Well, load shedding is supposed to be 2 hours, up to 4 times a day, with at least 2 hours between each cycle. however there is a very good chance that, due to the massive cooling load that is connected, the switching circuitry will experience either a massive prolonged overcurrent event on reconnection, or the switchgear will fail and not connect. This then results in prolonged outages, and as Pieter is down the coast, and at the end of single power lines with little to no redundancy on the 132kV supply side, and limited MV supplies as well, with often the supply side fuses blowing ( explosively, see Rodalco and Big Clive for video) and disconnecting whole loops, and then secondary LV side 400A fuses suffering from repeated pulse loads and dropping phases randomly.
There are a few UPS suppliers around, Tower is quite reasonable, and South African supported, but you will pay R8k for an extra battery box, and R12k again for all those Deltec batteries to fill it with the 72 needed. Will do at least 8 hours with the default battery set if you fill the other bank in the cabinet, with the 36 required, at your load. Stay away from the mystery brand ones, and Makro online has a range of UPS options available, with store collect ( and a forklift or crane truck for the bigger ones) along with Takealot, though your courier will be saying " Hau Baas, Aikona!" when delivering them if you expect to door delivery.

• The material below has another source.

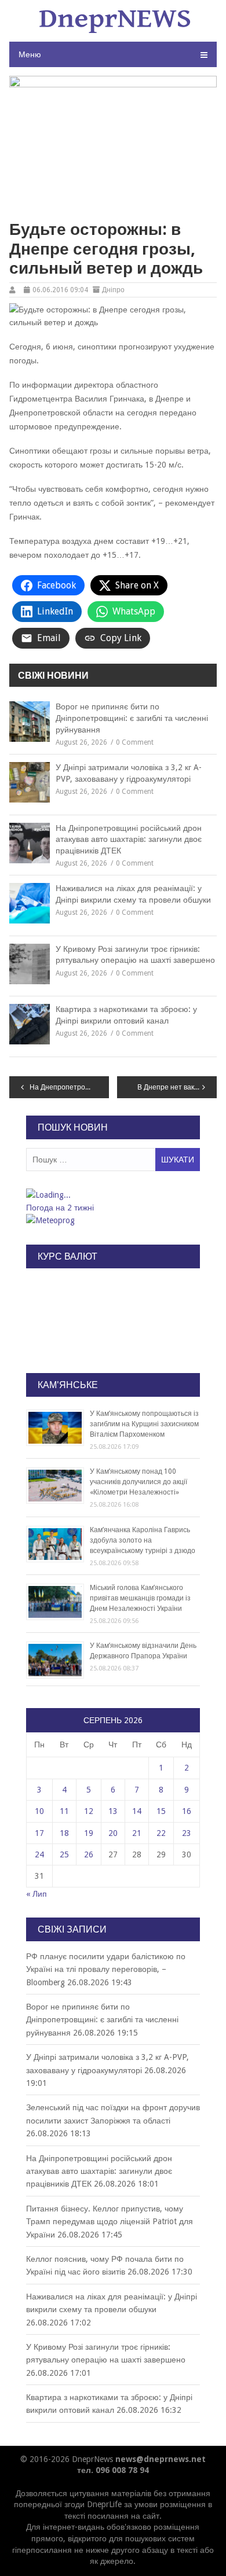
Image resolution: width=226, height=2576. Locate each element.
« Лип (36, 1893)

Buying extra battery packs for the rack will work, and in general there are very few UPS units that are happy with generator supplied power anyway, unless you have a giant big diesel 15kVA unit, with both frequency control and voltage regulation, such that the voltage is within 10% and frequency is within 1%. Most smaller units will not do this, and the wide frequency range option is often only available on certain models, some are incredibly fussy.
I have an APC UPS at home, just had to replace the 2 19Ah SLA batteries, as they were so dead that they would not charge with 70V applied from the welder. Instead of getting 2 new 19Ah batteries, I instead went and bought 2 636 deep cycle batteries, and used the internal battery bay to install a massive 15000uF 63V computer grade electrolytic with screw terminals. Then used the Anderson plug on the rear to connect the 2 deep cycle batteries in series. Now will do 2 hours after doing the recalibrate, and thanks to there being USB, and Linux having reasonable APC support built in, I am able to survive load shedding.
Eaton is a lot better, and while I have a (used) Eaton 3kVA unit around, I am loath to go buy 4 deep cycle batteries to use it, as it is 48V powered. Another APC is 36V, same reason, batteries cost money, and I got the UPS units free as they had dead batteries. $100 per battery is not cheap, even more so if I go for the top range of batteries, at near $200 each. Even the correct 15 minute internal batteries are $80 each.
As to generators, you cannot buy a generator at the moment, all on back order, because of the Prince of Darkness having insufficient available capacity to handle the load, and not having working power plants for various reasons, and also because the HVDC poer line form Moz being slightly faulty, due to having had a tropical storm run through. In the USA that would be Katrina type of disaster, but here it is just summer. Also there is a shortage of candles.
But, going to cut this short, as I am also suffering internet shedding, so am using mobile data to connect. thank you for unlocked Android phones, so you do not need to beg the mobile network supplier to allow tethering on the carrier locked phones.